The characteristics of a dorsal fin and anal fin of marine medaka showed significant differences between males and females. As mentioned by Kim et al. (2009b), sexual dimorphism of marine medaka was possible to easily classify through forms of the dorsal fin and the anal fin. The result of Kim et al. (2009b) was similar to those of this research. In addition, the results of dorsal fin were similar to those of Park et al. (2001b). The result of the investigation of meauring characters between sexes of cocktail wrasse, Pteragogus aurigarius by Park et al. (2001b) showed that there were significant differences in the length of the first ray and length of the second ray of the dorsal fin by sexes. In male cocktail wrasse, changes in the first and second spiny rays of the dorsal fin are more pronounced in the breeding season and are not present in sexually immature fish. In male marine medaka, however, the dorsal fin and anal fin are always larger than female.

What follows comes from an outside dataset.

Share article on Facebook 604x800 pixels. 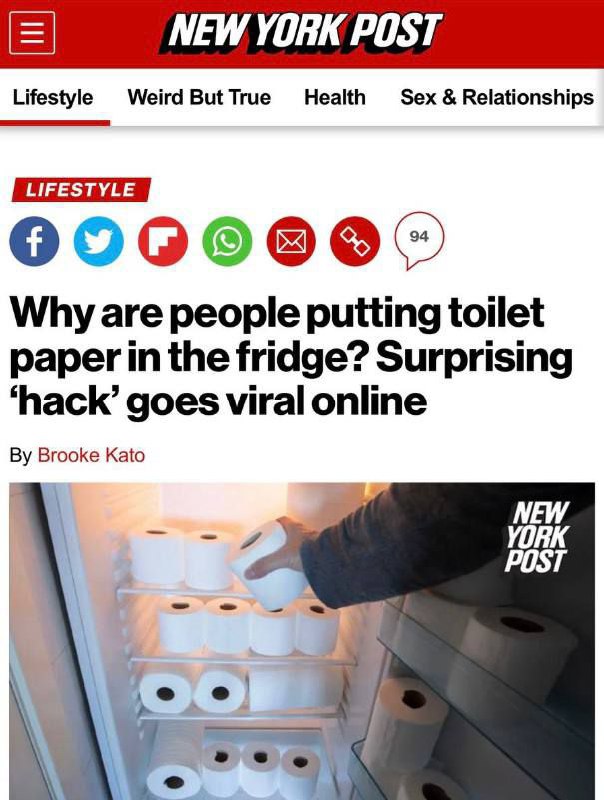[x=34, y=241]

In some species in which the males provide parental care, Cottus amblystomopsis (Berg, 1932) and C. hangiongensis (Goto, 1984), the pelvic and pectoral fin lengths and the mouth size are distinctly greater in males than in females. During the spawning season, males of these species attract females to spawn, and subsequently defend the nest from intruders and fan the eggs with their pectoral or pelvic fins. In contrast, male Zacco leave the nest after spawning without providing parental care, and many satellites (both males and females) prey upon the eggs at the instant of spawning (Katano, 1998). The pectoral and pelvic fins (including the anal fin) do not seem to play a functional role in the protection of eggs through fanning (Kim et al., 2008). In other words, marine medaka didn’t change tendency of the dorsal fin rays and the anal fin rays in spawning season and breeding season, because marine medaka has all year round spawn (Park et al., 2012).

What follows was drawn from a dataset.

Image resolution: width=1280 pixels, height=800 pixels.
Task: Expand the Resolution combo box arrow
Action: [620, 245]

In this study, when classical dimensions and truss dimensions were measured, the male marine medaka had more rapid growth than the female, with longer length, longer dorsal fins, and longer anal fins. Moreover, the structural difference of male and female was clearly seen separation and re-separation of fin rays. Differences in these characteristics will be useful during experiments when it is necessary to differentiate between sexes of marine medaka. These measurements and characteristics can also be used as an index to classify Cyprinodontidae. Based on the results of this study, further inquiry might determine the difference in the external measurement characteristics between artificially induced diploid and triploid marine medaka.